There’s no question that a political conversation nowadays with someone who holds an opposing view can be hard, often just too hard.
A story this year about the politically divided town of Lime Ridge, Wisconsin said that to avoid problems residents there steer conversation away from anything politicized, and talk instead about “the Packers, the fickle weather, the best kind of feed for Black Angus cattle.” That might be taken as unfortunate, but here’s the glass-half-full view: people from “divided America” talk with each other.
I’m a Green Bay Packers fan (I grew up in Wisconsin), but the NFL season is over and so I’m thinking another topic is needed for Lime Ridge and other places where Democrat meets Republican, or rural resident meets urban, or heartland family meets coastal. Here’s a suggestion: local renewable energy.
I know what you’re thinking: “clean energy” is no “cattle feed” or “sports talk” substitute – it’s geeky and politicized, right? Geeky, okay. But it’s not at all polarizing if you trust the polls. And I’d suggest especially not when it’s discussed in terms of “locally-generated energy from sources like solar and wind that support local communities and economies.”
Around the country, there are now some 100 rural electric cooperatives in 29 states that have led the way on local community-scale solar installations, their projects accounting for more than 70 percent of all utility-sponsored community solar projects so far. That’s helpful data, but in keeping with my colleague Nicole Lampe’s recent advice that “numbers numb and stories stick,” let’s switch to stories.
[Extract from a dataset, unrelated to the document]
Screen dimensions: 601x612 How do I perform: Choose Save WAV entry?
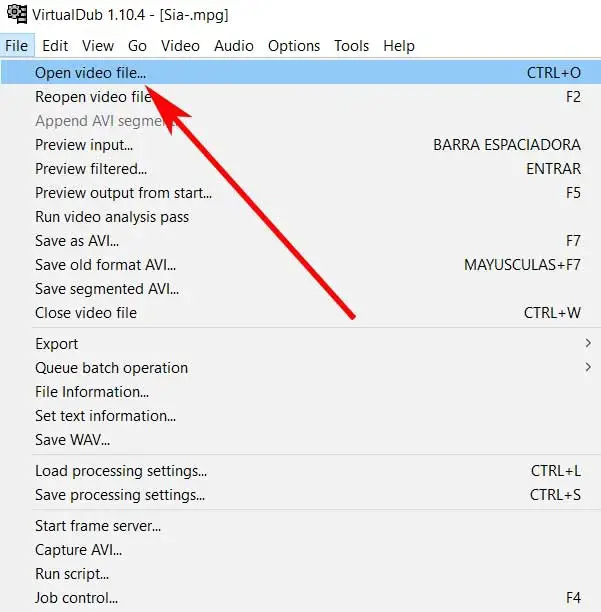tap(72, 440)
Last fall, I started aggregating stories about solar, wind and energy efficiency access in the rural electric co-op sector, and today they make for quite an online poster about the values at heart:
“We need to use what God gave us. It’s going to save us money in the long run.” That’s southern Oklahoma resident Paul Riley talking about a new community scale solar array built by his rural electric co-op.
“The beauty of this entire project is that it’s also helping our local economy.” That’s the manager of the rural electric co-op in the town of Paulding in northwestern Ohio, reflecting on the fact that a local company won the contract to make the racking systems for community solar installations by 24 co-ops in the state.
“We can use that money for investing in our cattle farm.” That’s Kassy Starr from Sparkman, Arkansas (she lives 30 miles from the nearest grocery store). Kassy is explaining what she and her husband will do with savings they’re netting from home energy efficiency upgrades made possible through an innovative “on-bill financing” program from her electric co-op.
“A secret weapon toward retirement costs.” That’s business owner Jane Anderson in Hawley, Minnesota, not far from the North Dakota border, describing the financial savings to come from her decision to invest in solar panels instead of a new pickup truck.
“It’s great for the community because it brings a tax base to the community that adds directly to their tax revenue over time.” That’s what a project manager for community-owned wind turbines in Iowa had to say about the benefits of that approach. The turbines hook into Farmers Electric Cooperative substations.
You can access all those articles from here, as well as others from Kansas, Kentucky, Indiana, New Mexico, Montana, South Carolina, Colorado and more. Together they reveal pretty sure-bet themes no matter whom you’re speaking with: ways to save money; making investments in a home or business; keeping energy dollars local; supporting local economies and jobs; access to latest technology.
Those values steer clean energy or climate solutions conversation across most any divide, and easy divide-bridging conversations may also help lay groundwork to support communication about a tougher topic next. Check out this recent piece on Slate about facts, emotions and conversing strategically about topics like the Muslim ban.
Oh, and what about Wisconsin, where it’s going to be offseason for the Packers for another five months? Well, the Dairy State is coming off its most active year for solar development, about five times as much as the year prior, driven in large part by a series of community scale solar arrays built across the western part of the state by the Dairyland Power Cooperative.
More homegrown power instead of spending hard-earned electric bill dollars for fuel from out-of-state? Sure sounds like something to get behind in addition to the Pack.